TO DO: Which lines of the entries below contain the string "logo"? Copy each one.

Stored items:
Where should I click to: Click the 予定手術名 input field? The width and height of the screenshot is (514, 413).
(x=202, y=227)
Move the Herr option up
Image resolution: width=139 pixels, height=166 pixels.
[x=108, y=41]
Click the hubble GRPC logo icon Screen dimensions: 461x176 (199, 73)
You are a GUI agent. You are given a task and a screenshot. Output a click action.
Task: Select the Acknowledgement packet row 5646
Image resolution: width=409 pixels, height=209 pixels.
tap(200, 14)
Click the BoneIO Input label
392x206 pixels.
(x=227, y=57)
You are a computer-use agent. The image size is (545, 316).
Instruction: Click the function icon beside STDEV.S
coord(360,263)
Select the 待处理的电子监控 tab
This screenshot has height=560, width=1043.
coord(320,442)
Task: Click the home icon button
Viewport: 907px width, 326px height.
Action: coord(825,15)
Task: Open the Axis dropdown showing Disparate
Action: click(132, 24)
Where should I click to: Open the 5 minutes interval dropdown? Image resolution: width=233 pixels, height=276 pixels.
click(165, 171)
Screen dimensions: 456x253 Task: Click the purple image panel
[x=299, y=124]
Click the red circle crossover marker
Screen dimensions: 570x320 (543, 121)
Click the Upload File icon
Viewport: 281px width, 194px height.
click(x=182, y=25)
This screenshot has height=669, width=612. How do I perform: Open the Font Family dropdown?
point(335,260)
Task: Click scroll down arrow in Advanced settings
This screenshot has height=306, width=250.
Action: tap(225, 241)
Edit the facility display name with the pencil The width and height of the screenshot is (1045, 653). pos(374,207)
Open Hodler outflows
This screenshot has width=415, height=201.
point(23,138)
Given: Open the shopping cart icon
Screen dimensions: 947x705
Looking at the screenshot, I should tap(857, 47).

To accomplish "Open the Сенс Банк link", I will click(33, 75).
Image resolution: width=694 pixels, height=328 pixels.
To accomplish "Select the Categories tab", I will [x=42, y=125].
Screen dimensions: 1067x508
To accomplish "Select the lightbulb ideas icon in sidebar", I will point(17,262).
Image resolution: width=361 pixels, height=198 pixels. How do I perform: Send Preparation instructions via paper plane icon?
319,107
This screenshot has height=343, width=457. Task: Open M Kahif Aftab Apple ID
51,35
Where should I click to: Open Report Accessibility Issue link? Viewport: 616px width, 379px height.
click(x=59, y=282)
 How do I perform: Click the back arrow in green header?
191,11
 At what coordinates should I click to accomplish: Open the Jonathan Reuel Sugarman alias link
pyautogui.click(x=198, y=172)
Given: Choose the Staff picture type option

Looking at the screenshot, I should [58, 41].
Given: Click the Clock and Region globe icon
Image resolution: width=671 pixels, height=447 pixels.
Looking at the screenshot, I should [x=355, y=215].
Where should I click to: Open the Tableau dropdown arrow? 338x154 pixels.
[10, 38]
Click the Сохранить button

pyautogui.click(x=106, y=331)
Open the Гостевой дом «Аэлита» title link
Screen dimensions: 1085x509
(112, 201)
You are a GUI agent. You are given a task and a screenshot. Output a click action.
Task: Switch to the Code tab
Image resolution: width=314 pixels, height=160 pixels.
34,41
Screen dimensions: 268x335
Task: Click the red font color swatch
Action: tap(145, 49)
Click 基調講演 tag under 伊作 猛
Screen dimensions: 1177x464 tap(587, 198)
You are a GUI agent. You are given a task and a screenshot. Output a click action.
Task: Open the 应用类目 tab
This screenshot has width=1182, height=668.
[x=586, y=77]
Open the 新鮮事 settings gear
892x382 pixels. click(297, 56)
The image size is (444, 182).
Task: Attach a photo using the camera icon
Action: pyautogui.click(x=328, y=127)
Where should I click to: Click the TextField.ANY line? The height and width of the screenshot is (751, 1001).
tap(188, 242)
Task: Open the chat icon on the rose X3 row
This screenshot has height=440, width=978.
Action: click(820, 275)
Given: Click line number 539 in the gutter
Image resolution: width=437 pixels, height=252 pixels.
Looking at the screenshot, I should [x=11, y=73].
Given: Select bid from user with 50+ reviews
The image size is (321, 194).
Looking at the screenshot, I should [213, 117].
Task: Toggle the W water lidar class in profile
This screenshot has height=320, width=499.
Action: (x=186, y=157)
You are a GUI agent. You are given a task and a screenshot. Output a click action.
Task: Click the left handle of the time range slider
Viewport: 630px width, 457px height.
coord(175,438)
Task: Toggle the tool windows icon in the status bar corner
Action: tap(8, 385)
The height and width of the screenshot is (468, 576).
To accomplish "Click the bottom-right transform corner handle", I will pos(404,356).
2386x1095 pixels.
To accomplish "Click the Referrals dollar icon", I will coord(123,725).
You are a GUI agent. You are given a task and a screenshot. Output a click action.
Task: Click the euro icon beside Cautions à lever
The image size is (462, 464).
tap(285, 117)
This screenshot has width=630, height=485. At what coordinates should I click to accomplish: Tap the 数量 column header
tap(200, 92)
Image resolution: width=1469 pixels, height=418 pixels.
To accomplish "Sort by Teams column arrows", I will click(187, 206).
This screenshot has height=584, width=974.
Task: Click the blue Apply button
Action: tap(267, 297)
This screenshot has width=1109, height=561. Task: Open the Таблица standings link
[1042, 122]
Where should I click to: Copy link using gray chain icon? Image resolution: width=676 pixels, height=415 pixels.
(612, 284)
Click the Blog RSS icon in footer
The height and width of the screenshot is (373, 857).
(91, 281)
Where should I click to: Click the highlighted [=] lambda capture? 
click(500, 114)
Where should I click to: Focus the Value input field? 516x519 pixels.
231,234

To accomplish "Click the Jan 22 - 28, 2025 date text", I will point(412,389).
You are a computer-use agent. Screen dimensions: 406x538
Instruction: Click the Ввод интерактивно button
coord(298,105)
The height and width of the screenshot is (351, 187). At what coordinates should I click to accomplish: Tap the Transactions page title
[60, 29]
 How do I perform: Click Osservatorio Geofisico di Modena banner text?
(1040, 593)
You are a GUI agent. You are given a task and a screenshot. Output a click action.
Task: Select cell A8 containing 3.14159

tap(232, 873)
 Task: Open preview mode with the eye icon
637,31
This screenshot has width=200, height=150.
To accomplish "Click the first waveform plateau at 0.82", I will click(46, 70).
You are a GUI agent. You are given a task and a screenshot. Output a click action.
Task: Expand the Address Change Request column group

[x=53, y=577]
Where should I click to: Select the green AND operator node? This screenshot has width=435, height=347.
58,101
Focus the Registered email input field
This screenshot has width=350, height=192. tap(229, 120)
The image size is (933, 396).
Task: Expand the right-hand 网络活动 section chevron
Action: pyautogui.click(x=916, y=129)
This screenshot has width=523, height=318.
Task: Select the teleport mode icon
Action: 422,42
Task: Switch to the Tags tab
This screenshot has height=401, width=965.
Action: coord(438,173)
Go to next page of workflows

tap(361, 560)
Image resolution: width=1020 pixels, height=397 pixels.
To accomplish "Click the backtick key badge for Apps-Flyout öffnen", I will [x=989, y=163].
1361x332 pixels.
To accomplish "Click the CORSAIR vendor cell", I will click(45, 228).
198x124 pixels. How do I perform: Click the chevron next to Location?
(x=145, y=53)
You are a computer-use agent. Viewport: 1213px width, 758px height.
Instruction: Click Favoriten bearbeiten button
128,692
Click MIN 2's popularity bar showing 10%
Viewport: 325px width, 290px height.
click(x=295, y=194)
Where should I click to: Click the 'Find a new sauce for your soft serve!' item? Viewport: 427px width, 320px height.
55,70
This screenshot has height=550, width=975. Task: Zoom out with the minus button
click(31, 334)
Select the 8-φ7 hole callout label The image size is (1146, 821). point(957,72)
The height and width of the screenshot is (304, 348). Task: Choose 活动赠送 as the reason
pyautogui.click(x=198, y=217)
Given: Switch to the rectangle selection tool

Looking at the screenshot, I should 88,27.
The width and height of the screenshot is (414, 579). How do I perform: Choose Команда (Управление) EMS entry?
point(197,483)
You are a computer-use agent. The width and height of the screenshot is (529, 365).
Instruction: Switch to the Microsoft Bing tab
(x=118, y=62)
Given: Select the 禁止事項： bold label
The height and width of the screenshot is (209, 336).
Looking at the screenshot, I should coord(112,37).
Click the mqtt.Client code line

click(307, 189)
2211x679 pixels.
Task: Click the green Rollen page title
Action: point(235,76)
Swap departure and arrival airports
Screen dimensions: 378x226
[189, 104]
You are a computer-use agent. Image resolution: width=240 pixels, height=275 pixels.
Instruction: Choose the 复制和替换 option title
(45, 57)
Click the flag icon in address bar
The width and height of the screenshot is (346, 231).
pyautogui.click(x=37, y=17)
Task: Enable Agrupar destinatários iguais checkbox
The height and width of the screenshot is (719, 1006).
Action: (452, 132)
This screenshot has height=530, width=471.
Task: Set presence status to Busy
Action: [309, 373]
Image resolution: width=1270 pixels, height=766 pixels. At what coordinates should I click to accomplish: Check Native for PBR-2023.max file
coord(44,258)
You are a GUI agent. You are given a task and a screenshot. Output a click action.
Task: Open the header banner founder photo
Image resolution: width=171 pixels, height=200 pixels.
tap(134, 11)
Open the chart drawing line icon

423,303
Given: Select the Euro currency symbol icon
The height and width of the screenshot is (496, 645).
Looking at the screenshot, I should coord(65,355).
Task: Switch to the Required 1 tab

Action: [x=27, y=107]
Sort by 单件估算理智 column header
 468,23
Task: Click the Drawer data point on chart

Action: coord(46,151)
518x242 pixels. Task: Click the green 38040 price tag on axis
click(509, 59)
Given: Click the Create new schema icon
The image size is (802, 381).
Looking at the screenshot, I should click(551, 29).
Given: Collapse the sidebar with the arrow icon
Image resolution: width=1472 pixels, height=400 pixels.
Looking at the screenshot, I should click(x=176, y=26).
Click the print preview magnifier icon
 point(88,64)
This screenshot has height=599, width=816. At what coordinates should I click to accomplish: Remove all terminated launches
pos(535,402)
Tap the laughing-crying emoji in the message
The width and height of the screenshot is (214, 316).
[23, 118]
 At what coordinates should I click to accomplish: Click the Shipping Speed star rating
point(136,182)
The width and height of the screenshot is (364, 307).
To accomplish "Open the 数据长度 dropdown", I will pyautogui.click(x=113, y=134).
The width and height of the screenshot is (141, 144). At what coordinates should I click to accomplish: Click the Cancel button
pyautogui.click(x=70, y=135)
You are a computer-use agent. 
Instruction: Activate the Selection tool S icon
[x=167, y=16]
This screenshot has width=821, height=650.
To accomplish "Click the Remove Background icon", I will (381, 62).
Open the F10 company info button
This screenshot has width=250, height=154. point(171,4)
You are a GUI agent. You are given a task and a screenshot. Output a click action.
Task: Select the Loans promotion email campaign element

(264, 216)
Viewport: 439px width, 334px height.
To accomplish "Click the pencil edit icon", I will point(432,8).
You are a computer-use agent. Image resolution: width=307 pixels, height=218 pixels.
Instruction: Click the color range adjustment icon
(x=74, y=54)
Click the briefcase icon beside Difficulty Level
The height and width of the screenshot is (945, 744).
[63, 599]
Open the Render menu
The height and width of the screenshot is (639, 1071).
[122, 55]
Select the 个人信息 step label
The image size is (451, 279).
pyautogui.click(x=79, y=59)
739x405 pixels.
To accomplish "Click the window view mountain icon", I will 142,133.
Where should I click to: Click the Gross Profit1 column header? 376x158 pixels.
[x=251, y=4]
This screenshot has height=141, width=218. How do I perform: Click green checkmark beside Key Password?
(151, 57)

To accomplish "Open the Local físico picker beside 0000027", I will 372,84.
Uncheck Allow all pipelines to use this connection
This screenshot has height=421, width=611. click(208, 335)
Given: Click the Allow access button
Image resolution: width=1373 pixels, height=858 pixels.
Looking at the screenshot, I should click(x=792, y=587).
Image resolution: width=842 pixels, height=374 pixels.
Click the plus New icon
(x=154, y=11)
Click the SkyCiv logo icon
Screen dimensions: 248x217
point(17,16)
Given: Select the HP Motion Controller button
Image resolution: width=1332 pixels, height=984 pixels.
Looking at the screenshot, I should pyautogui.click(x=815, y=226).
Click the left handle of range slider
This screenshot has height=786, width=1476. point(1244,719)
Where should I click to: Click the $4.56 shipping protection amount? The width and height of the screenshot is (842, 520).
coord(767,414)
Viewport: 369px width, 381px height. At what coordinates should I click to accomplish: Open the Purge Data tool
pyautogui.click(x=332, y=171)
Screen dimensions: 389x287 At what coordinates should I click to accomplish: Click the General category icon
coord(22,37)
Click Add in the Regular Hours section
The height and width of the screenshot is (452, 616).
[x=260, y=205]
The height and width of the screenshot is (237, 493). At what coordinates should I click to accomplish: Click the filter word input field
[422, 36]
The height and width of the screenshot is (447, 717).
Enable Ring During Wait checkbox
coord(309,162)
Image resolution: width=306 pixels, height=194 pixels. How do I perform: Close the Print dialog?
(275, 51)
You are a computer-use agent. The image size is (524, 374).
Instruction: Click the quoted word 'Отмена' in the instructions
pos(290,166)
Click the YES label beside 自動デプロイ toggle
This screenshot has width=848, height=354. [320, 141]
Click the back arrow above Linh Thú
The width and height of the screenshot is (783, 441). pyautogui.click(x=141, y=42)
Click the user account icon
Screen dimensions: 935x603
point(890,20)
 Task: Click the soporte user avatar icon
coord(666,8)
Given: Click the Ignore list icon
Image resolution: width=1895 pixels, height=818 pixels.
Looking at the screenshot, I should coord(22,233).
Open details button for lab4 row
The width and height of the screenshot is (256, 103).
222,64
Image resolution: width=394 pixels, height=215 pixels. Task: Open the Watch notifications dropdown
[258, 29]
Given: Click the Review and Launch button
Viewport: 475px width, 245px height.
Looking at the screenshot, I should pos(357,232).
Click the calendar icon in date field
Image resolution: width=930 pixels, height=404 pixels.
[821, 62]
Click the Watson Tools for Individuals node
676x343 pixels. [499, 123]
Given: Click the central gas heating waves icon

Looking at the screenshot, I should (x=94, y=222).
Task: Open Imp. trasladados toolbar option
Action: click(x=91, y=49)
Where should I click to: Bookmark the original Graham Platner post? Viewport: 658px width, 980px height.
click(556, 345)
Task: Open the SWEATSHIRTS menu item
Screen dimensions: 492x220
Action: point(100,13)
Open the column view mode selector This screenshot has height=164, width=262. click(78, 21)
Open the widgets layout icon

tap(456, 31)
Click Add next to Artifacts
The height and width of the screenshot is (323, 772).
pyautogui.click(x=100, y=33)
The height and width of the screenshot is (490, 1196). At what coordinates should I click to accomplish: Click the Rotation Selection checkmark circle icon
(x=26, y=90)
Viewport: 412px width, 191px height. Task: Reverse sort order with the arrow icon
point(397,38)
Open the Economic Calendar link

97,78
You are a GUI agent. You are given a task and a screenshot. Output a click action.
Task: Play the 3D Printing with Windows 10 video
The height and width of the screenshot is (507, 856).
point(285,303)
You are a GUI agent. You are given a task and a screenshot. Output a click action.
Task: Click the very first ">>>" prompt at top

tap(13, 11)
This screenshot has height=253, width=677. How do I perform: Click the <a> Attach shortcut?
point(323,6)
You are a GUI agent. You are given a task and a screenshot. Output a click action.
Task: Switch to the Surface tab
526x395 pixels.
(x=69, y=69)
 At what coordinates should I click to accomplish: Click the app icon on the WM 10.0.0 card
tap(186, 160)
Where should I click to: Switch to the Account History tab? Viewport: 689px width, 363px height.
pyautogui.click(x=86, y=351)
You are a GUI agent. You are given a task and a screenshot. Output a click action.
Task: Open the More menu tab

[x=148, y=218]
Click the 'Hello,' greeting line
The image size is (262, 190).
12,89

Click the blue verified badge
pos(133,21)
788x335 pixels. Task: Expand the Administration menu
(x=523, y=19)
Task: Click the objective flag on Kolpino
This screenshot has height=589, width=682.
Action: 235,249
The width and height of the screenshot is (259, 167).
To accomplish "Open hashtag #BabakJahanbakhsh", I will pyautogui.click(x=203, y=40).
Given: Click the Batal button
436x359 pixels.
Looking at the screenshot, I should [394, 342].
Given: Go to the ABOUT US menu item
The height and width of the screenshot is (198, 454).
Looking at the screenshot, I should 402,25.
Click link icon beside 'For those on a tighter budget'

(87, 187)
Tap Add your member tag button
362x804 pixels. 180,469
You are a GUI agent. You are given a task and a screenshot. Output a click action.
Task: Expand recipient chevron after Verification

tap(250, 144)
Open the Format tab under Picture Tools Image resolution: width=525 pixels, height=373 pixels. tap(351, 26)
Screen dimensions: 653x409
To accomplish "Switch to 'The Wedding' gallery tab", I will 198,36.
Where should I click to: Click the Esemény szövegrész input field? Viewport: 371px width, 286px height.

COMPLETED TASK:
Click the hubble GRPC logo icon Screen dimensions: 461x176 (199, 73)
Click the SkyCiv logo icon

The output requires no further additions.